**Required work**: Print each of the following records again, unchanged and in the same order.

::::::::::

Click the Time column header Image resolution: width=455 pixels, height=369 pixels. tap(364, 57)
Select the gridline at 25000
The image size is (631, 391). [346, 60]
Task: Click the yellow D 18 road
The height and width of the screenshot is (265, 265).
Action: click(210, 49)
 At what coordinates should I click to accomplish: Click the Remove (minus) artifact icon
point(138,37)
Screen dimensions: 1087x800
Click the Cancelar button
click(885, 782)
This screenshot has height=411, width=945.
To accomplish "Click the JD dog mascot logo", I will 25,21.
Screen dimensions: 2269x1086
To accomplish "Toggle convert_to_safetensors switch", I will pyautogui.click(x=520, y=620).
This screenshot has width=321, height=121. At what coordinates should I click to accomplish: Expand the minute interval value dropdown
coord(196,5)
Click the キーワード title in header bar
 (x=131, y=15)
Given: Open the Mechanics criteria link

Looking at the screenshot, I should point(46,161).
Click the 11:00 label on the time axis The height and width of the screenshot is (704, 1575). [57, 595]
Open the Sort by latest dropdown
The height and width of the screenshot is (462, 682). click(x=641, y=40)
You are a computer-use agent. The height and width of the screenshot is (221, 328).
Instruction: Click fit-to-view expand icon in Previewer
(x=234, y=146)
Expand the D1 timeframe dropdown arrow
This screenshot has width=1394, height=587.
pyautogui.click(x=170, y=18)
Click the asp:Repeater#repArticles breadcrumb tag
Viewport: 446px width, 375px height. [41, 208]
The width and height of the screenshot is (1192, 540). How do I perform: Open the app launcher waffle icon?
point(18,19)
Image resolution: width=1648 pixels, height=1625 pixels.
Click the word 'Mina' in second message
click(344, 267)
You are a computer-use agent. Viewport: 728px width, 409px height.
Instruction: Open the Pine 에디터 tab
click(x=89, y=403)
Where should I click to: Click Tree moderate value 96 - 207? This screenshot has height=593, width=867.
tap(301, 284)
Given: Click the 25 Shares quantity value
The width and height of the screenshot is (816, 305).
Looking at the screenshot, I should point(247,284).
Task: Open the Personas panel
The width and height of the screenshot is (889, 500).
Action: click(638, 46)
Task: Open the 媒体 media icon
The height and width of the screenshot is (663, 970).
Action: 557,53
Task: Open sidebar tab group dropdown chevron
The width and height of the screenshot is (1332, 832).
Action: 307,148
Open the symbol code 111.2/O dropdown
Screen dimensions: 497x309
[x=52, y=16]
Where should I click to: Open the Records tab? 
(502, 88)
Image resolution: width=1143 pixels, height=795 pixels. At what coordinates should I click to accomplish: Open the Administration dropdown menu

::::::::::

**Answer to this problem**:
Click the Time column header Image resolution: width=455 pixels, height=369 pixels. tap(364, 57)
Select the gridline at 25000
The image size is (631, 391). [346, 60]
Task: Click the yellow D 18 road
The height and width of the screenshot is (265, 265).
Action: click(210, 49)
 At what coordinates should I click to accomplish: Click the Remove (minus) artifact icon
point(138,37)
Screen dimensions: 1087x800
Click the Cancelar button
click(885, 782)
This screenshot has height=411, width=945.
To accomplish "Click the JD dog mascot logo", I will 25,21.
Screen dimensions: 2269x1086
To accomplish "Toggle convert_to_safetensors switch", I will pyautogui.click(x=520, y=620).
This screenshot has width=321, height=121. At what coordinates should I click to accomplish: Expand the minute interval value dropdown
coord(196,5)
Click the キーワード title in header bar
 (x=131, y=15)
Given: Open the Mechanics criteria link

Looking at the screenshot, I should point(46,161).
Click the 11:00 label on the time axis The height and width of the screenshot is (704, 1575). [57, 595]
Open the Sort by latest dropdown
The height and width of the screenshot is (462, 682). click(x=641, y=40)
You are a computer-use agent. The height and width of the screenshot is (221, 328).
Instruction: Click fit-to-view expand icon in Previewer
(x=234, y=146)
Expand the D1 timeframe dropdown arrow
This screenshot has width=1394, height=587.
pyautogui.click(x=170, y=18)
Click the asp:Repeater#repArticles breadcrumb tag
Viewport: 446px width, 375px height. [41, 208]
The width and height of the screenshot is (1192, 540). How do I perform: Open the app launcher waffle icon?
point(18,19)
Image resolution: width=1648 pixels, height=1625 pixels.
Click the word 'Mina' in second message
click(344, 267)
You are a computer-use agent. Viewport: 728px width, 409px height.
Instruction: Open the Pine 에디터 tab
click(x=89, y=403)
Where should I click to: Click Tree moderate value 96 - 207? This screenshot has height=593, width=867.
tap(301, 284)
Given: Click the 25 Shares quantity value
The width and height of the screenshot is (816, 305).
Looking at the screenshot, I should point(247,284).
Task: Open the Personas panel
The width and height of the screenshot is (889, 500).
Action: click(638, 46)
Task: Open the 媒体 media icon
The height and width of the screenshot is (663, 970).
Action: 557,53
Task: Open sidebar tab group dropdown chevron
The width and height of the screenshot is (1332, 832).
Action: 307,148
Open the symbol code 111.2/O dropdown
Screen dimensions: 497x309
[x=52, y=16]
Where should I click to: Open the Records tab? 
(502, 88)
Image resolution: width=1143 pixels, height=795 pixels. At what coordinates should I click to accomplish: Open the Administration dropdown menu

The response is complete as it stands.